- _Document segment_
---
Generating pseudo-random numbers

Generating random numbers is necessary for a large variety of applications, from games to cryptography, from sampling to forecasting. However, the term random numbers is not actually correct, as the generation of numbers through mathematical formulas is deterministic and does not produce true random numbers, but numbers that look random and are called pseudo-random. True randomness can only be achieved through hardware devices, based on physical processes, and even that can be challenged as we may consider even the universe to be actually deterministic. Modern C++ provides support for generating pseudo-random numbers through a pseudo-random number library containing number generators and distributions. Theoretically, it can also produce true random numbers, but in practice, those could actually be only pseudo-random.

Getting ready

In this recipe, we'll discuss the standard support for generating pseudo-random numbers. Understanding the difference between random and pseudo-random numbers is key. True random numbers are numbers that cannot be predicted better than by random chance, and are produced with the help of hardware random number generators. Pseudo-random numbers are numbers produced with the help of algorithms that generate sequences with properties that approximate the ones of true random numbers.

Furthermore, being familiar with various statistical distributions is a plus. It is mandatory, though, that you know what a uniform distribution is, because all engines in the library produce numbers that are uniformly distributed. Without going into any details, we will just mention that uniform distribution is a probability distribution that is concerned with events that are equally likely to occur (within certain bounds).

How to do it...

To generate pseudo-random numbers in your application, you should perform the following steps:

1. Include the header <random>:

   #include <random>
   

2. Use an std::random_device generator for seeding a pseudo-random engine:

   std::random_device rd{};
   

3. Use one of the available engines for generating numbers and initialize it with a random seed:

   auto mtgen = std::mt19937{ rd() };
   

4. Use one of the available distributions for converting the output of the engine to one of the desired statistical distributions:

   auto ud = std::uniform_int_distribution<>{ 1, 6 };
   

5. Generate the pseudo-random numbers:

   for(auto i = 0; i < 20; ++i)
     auto number = ud(mtgen);
   

How it works...
---
- _Dataset section_
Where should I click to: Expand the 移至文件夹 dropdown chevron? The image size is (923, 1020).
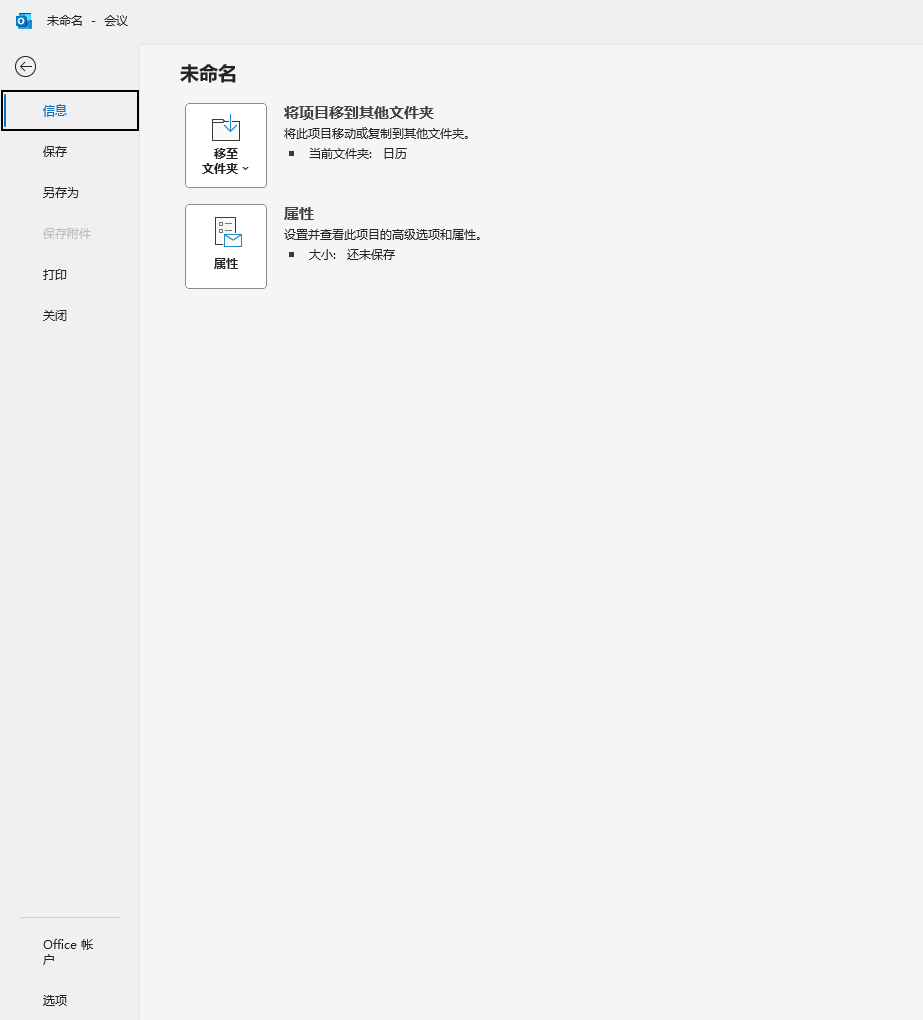[x=246, y=169]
---
- _Required work_
1. Repeat the stretch of the pseudo-random numbers text from "Furthermore, being familiar" through "to do it...", swapping "mandatory" for "essential".
2. Write the next part of the pseudo-random numbers text, picking up after its last line.

- _Solved tasks_
1.
Furthermore, being familiar with various statistical distributions is a plus. It is essential, though, that you know what a uniform distribution is, because all engines in the library produce numbers that are uniformly distributed. Without going into any details, we will just mention that uniform distribution is a probability distribution that is concerned with events that are equally likely to occur (within certain bounds).

How to do it...

2.
The pseudo-random number library contains two types of components:

• Engines, which are generators of random numbers; these can produce either pseudo-random numbers with a uniform distribution or, if available, actual random numbers.
• Distributions that convert the output of an engine to a statistical distribution.

All engines (except for random_device) produce integer numbers in a uniform distribution, and all engines implement the following methods:

• min(): This is a static method that returns the minimum value that can be produced by the generator.
• max(): This is a static method that returns the maximum value that can be produced by the generator.
• seed(): This initializes the algorithm with a start value (except for random_device, which cannot be seeded).
• operator(): This generates a new number uniformly distributed between min() and max().
• discard(): This generates and discards a given number of pseudo-random numbers.

The following engines are available:

• linear_congruential_engine: This is a linear congruential generator that produces numbers using the following formula:

  x(i) = (A * x(i – 1) + C) mod M

• mersenne_twister_engine: This is a Mersenne twister generator that keeps a value on W * (N – 1) * R bits. Each time a number needs to be generated, it extracts W bits. When all the bits have been used, it twists the large value by shifting and mixing the bits so that it has a new set of bits to extract from.
• subtract_with_carry_engine: This is a generator that implements a subtract with carry algorithm based on the following formula:

  x(i) = (x(i – R) – x(i – S) – cy(i – 1)) mod M

  In the preceding formula, cy is defined as:

  

In addition, the library provides engine adapters that are also engines wrapping another engine and producing numbers based on the output of the base engine. Engine adapters implement the same methods mentioned earlier for the base engines. The following engine adapters are available:

• discard_block_engine: A generator that, from every block of P numbers generated by the base engine, keeps only R numbers, discarding the rest.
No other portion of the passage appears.